# WHAT IS EXPECTED
Beneath this task are records; count how many lines include the string "orange" and answer with that number alone.

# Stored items
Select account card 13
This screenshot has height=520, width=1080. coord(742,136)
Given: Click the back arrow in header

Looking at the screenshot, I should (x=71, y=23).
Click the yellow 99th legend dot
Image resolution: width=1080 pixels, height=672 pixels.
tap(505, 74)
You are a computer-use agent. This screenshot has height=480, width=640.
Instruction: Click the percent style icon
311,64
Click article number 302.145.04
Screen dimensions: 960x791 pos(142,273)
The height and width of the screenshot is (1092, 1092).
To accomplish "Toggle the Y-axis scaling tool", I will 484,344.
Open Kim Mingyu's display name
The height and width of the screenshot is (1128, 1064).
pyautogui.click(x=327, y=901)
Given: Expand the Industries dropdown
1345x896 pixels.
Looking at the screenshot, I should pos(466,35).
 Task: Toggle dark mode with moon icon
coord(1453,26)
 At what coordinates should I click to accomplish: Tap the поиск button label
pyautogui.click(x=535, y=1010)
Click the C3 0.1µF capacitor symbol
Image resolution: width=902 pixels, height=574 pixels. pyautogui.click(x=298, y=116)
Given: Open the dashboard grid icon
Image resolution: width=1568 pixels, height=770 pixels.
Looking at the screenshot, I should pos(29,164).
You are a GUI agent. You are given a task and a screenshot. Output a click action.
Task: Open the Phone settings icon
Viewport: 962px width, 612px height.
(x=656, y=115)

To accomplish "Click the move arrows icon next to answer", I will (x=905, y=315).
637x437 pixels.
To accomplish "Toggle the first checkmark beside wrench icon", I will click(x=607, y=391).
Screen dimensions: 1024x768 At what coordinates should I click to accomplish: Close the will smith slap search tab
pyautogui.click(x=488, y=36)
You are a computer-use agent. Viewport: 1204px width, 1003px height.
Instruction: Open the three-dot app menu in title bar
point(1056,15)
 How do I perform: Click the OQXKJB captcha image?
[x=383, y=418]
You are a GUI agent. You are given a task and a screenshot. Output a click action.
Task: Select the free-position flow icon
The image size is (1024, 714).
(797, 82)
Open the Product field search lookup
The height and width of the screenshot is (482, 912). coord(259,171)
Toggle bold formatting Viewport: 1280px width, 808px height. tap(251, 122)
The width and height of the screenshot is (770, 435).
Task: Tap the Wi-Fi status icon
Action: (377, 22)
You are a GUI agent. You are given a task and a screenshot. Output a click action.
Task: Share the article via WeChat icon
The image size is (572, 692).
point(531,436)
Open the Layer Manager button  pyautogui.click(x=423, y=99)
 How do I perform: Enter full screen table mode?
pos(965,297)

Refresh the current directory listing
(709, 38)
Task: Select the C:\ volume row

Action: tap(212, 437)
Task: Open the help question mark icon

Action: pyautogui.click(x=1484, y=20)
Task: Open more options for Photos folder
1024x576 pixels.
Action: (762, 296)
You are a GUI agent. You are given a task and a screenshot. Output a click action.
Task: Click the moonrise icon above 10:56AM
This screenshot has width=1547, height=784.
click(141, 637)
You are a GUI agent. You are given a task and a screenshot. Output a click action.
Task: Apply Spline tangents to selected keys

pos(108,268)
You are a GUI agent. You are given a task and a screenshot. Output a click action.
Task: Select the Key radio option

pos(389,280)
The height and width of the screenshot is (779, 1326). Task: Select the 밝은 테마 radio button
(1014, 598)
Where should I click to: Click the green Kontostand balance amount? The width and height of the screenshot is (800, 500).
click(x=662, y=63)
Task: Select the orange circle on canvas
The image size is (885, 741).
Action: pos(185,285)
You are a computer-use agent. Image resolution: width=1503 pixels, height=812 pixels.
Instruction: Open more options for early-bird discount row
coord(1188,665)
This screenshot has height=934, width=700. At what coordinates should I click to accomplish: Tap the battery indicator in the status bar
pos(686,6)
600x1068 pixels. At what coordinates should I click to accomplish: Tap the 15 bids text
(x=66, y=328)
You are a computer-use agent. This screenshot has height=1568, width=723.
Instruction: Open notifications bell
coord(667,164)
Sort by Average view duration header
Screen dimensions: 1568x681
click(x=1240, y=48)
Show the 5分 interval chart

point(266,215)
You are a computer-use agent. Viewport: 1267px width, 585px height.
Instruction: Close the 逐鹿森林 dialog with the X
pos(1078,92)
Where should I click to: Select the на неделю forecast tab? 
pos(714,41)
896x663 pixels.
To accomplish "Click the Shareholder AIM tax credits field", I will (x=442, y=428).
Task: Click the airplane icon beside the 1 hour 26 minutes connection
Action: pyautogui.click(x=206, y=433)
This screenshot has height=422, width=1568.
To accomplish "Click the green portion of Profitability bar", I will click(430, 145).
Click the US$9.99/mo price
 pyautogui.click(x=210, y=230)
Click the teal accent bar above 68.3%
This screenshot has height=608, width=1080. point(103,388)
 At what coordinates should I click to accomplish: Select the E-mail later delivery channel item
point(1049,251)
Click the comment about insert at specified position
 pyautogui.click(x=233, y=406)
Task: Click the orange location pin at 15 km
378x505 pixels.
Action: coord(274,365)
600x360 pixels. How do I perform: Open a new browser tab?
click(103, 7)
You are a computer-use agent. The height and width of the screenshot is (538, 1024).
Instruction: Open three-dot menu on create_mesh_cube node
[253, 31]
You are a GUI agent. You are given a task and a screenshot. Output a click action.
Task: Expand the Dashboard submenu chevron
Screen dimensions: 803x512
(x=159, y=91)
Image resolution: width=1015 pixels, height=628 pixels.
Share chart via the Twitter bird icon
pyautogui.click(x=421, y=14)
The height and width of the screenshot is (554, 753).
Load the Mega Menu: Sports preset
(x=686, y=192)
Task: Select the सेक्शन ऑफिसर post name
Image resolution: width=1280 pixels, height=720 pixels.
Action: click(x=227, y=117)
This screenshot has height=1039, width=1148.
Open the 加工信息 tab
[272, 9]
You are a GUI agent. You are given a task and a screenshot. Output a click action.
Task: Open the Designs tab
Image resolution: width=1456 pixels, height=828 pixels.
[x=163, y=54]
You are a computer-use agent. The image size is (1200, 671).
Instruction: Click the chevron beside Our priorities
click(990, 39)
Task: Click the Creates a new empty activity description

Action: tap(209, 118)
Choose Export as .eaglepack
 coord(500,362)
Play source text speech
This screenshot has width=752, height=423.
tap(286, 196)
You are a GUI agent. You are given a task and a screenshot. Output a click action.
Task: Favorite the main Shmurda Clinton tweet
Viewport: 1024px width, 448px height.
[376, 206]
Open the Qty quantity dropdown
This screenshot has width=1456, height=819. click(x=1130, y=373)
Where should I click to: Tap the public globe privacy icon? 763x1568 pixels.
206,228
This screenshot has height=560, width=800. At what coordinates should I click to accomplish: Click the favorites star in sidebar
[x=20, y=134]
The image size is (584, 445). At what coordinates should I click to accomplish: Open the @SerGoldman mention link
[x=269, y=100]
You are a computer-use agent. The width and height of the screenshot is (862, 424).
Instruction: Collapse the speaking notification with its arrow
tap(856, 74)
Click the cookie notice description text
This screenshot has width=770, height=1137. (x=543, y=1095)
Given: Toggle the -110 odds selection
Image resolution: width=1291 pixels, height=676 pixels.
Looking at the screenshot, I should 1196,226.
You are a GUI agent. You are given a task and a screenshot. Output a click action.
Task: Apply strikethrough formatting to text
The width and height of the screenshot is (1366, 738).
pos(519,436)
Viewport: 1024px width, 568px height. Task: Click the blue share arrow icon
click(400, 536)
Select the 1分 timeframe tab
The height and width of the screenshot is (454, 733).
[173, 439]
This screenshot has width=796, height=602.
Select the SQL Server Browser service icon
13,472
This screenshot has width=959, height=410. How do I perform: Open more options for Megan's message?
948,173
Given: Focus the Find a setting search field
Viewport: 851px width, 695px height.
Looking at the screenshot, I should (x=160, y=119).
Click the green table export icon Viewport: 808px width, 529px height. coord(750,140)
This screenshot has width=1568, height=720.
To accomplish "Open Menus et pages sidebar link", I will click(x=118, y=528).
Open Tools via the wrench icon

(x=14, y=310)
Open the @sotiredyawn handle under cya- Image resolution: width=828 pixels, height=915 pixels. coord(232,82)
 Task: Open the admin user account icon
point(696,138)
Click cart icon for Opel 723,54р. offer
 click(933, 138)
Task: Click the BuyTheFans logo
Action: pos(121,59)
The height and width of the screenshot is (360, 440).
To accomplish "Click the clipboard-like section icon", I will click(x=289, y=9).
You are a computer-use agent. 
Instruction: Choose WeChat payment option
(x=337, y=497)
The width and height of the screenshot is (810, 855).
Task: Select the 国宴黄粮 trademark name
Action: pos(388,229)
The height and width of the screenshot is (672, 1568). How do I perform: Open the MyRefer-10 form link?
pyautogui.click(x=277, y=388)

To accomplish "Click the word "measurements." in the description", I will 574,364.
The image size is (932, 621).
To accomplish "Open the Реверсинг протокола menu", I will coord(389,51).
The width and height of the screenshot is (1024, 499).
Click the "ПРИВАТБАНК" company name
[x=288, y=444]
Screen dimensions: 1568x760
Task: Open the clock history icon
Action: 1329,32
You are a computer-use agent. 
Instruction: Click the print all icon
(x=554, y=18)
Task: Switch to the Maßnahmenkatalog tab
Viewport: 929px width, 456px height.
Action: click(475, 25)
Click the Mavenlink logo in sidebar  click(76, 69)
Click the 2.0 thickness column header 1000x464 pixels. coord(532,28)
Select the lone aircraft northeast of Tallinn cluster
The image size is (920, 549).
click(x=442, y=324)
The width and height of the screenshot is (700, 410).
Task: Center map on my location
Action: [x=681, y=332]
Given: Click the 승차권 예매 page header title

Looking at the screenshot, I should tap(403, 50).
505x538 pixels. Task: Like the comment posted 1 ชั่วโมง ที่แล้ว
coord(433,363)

# SOLVED EXERCISE
2